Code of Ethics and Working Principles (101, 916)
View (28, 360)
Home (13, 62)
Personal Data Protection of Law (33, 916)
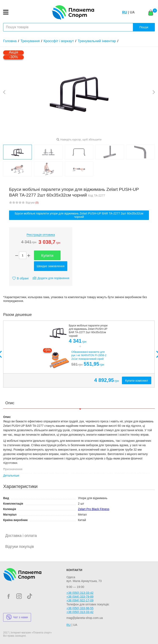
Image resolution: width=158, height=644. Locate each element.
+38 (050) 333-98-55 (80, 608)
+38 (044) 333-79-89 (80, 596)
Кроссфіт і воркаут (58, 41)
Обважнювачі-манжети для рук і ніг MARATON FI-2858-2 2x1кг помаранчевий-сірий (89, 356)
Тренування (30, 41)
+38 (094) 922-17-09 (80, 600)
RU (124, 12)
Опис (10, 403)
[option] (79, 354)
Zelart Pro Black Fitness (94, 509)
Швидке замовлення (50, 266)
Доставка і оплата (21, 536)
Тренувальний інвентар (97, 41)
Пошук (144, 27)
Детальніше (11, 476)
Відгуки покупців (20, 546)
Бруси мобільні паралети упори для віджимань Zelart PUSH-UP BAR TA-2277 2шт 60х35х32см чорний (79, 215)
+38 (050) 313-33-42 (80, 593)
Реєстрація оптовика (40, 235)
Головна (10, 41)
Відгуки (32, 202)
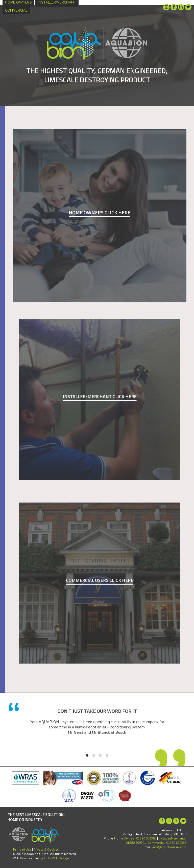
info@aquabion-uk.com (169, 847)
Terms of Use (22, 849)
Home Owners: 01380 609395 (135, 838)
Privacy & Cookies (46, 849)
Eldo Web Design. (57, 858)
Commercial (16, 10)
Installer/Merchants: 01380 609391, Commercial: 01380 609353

.....

| TASK |
Render every line of the records above as a JSON list of strings, one string per line, omitting blank lines and leaving out the pictures.

| SOLUTION TO THE PROBLEM |
[
  "Code of Ethics and Working Principles (101, 916)",
  "View (28, 360)",
  "Home (13, 62)",
  "Personal Data Protection of Law (33, 916)",
  "Image resolution: width=158, height=644. Locate each element.",
  "+38 (050) 333-98-55 (80, 608)",
  "+38 (044) 333-79-89 (80, 596)",
  "Кроссфіт і воркаут (58, 41)",
  "Обважнювачі-манжети для рук і ніг MARATON FI-2858-2 2x1кг помаранчевий-сірий (89, 356)",
  "Тренування (30, 41)",
  "+38 (094) 922-17-09 (80, 600)",
  "RU (124, 12)",
  "Опис (10, 403)",
  "[option] (79, 354)",
  "Zelart Pro Black Fitness (94, 509)",
  "Швидке замовлення (50, 266)",
  "Доставка і оплата (21, 536)",
  "Тренувальний інвентар (97, 41)",
  "Пошук (144, 27)",
  "Детальніше (11, 476)",
  "Відгуки покупців (20, 546)",
  "Бруси мобільні паралети упори для віджимань Zelart PUSH-UP BAR TA-2277 2шт 60х35х32см чорний (79, 215)",
  "+38 (050) 313-33-42 (80, 593)",
  "Реєстрація оптовика (40, 235)",
  "Головна (10, 41)",
  "Відгуки (32, 202)",
  "info@aquabion-uk.com (169, 847)",
  "Terms of Use (22, 849)",
  "Home Owners: 01380 609395 (135, 838)",
  "Privacy & Cookies (46, 849)",
  "Eldo Web Design. (57, 858)",
  "Commercial (16, 10)",
  "Installer/Merchants: 01380 609391, Commercial: 01380 609353"
]